Questa vuole essere una prima risposta politica concreta alle preoccupazioni degli agricoltori in materia di reddito, e fa seguito alle richieste avanzate da diversi Stati membri durante le riunioni del Consiglio Agricoltura.

Per ricevere il sostegno della nuova PAC a cui hanno diritto, gli agricoltori devono rispettare una serie rafforzata di nove norme a favore dell’ambiente e del clima. Questo principio di condizionalità si applica a quasi il 90% della superficie agricola utilizzata nell’UE e svolge un ruolo importante nell’integrazione delle pratiche agricole sostenibili. Questo insieme di norme di base è denominato BCAA, che significa “buone condizioni agricole e ambientali”.

Lo standard BCAA 8 richiede, tra le altre cose, di dedicare una quota minima di terra arabile ad aree o caratteristiche non produttive. Quest’ultimo si riferisce tipicamente a terreni incolti, ma anche a elementi come siepi o alberi. Le aziende agricole con meno di dieci ettari di terreno coltivabile sono in genere esentate da questo obbligo. Oggi la Commissione offre la possibilità a tutti gli agricoltori dell’UE di essere esentati da questo obbligo e di avere comunque diritto al pagamento diretto di base della PAC.

Invece di mantenere il terreno incolto o improduttivo sul 4% dei loro seminativi, gli agricoltori dell’UE che coltivano colture che fissano l’azoto (come lenticchie, piselli o favette) e/o colture intercalari sul 7% dei loro seminativi saranno considerati in grado di soddisfare il requisito. Le colture intercalari sono piante che crescono tra due colture principali. Queste colture possono servire come foraggio per gli animali o come sovescio. L’uso di colture azotofissatrici e di colture intercalari comporta una serie di benefici ambientali per la salute del suolo, tra cui la biodiversità del suolo e la limitazione della lisciviazione dei nutrienti. Le colture devono essere coltivate senza prodotti fitosanitari per mantenere l’ambizione ambientale della PAC.
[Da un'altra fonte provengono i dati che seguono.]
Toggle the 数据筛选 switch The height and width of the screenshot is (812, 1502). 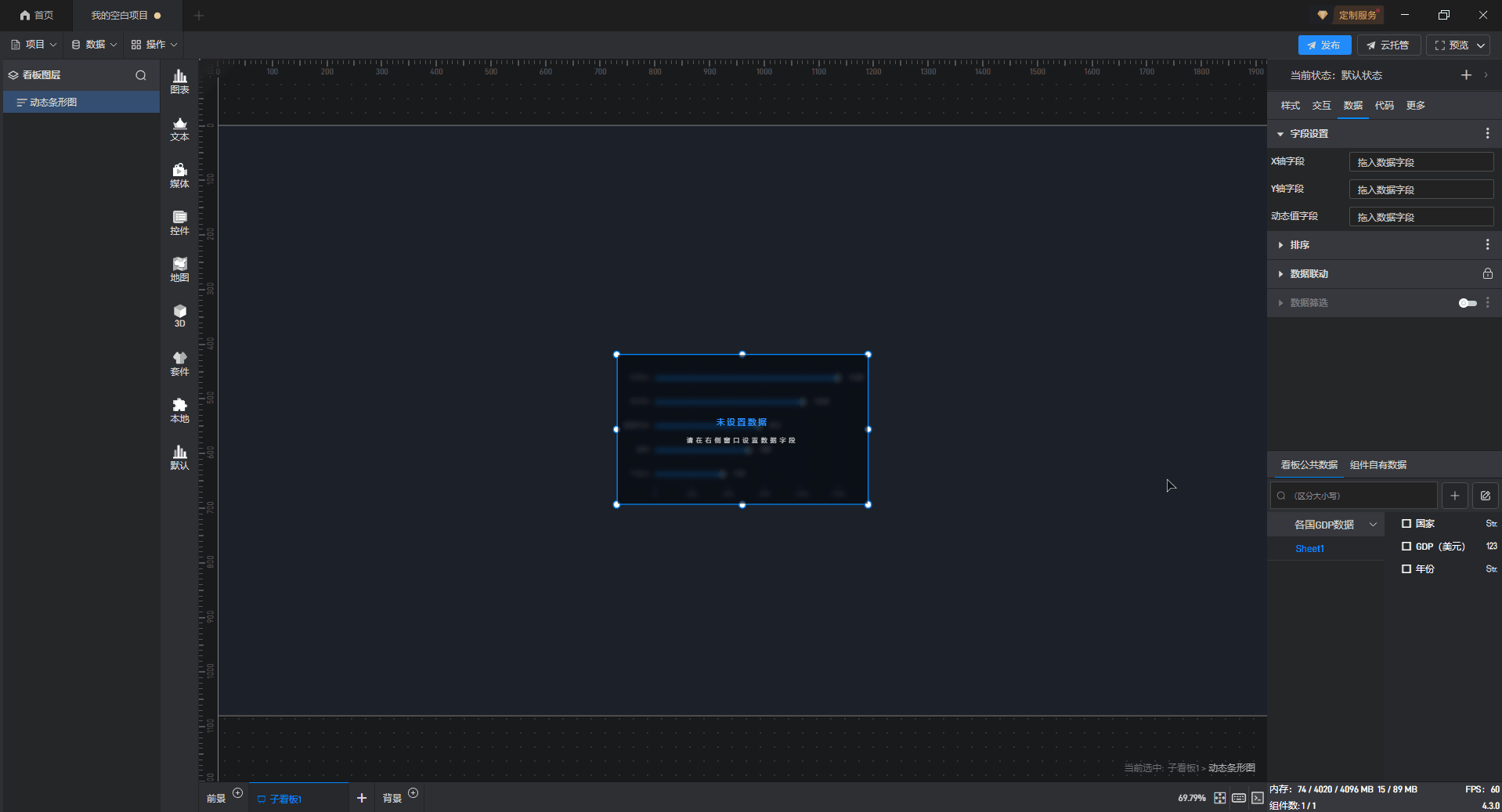point(1467,303)
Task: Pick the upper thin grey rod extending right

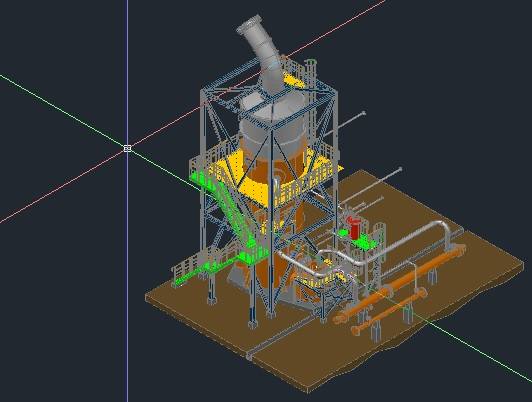Action: click(344, 124)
La proposta della Commissione è attentamente calibrata per fornire il giusto equilibrio tra l’offerta di un adeguato sollievo agli agricoltori che devono affrontare numerose crisi, da un lato, e la protezione della biodiversità e della qualità del suolo, dall’altro.

La misura sarà votata nei prossimi giorni dagli Stati membri riuniti in commissione. Successivamente, la Commissione procederà all’adozione formale. Il regolamento si applicherà retroattivamente dal 1° gennaio 2024. Gli Stati membri che desiderano applicare la deroga a livello nazionale devono notificarlo alla Commissione entro 15 giorni, in modo che gli agricoltori possano essere informati il prima possibile.

La Presidente della Commissione europea Ursula von der Leyen ha dichiarato:

“Gli agricoltori sono la spina dorsale della sicurezza alimentare dell’UE e il cuore delle nostre zone rurali. L’impegno costante della Commissione si concretizza nel bilancio della Politica agricola comune, pari a 386,7 miliardi di euro, che contribuisce a stabilizzare il reddito degli agricoltori europei, premiando al contempo i loro sforzi in materia di clima e sostenibilità. La misura odierna offre ulteriore flessibilità agli agricoltori in un momento in cui devono affrontare molteplici sfide. Continueremo a impegnarci con i nostri agricoltori per garantire che la PAC trovi il giusto equilibrio tra rispondere alle loro esigenze e continuare a fornire beni pubblici ai nostri cittadini”.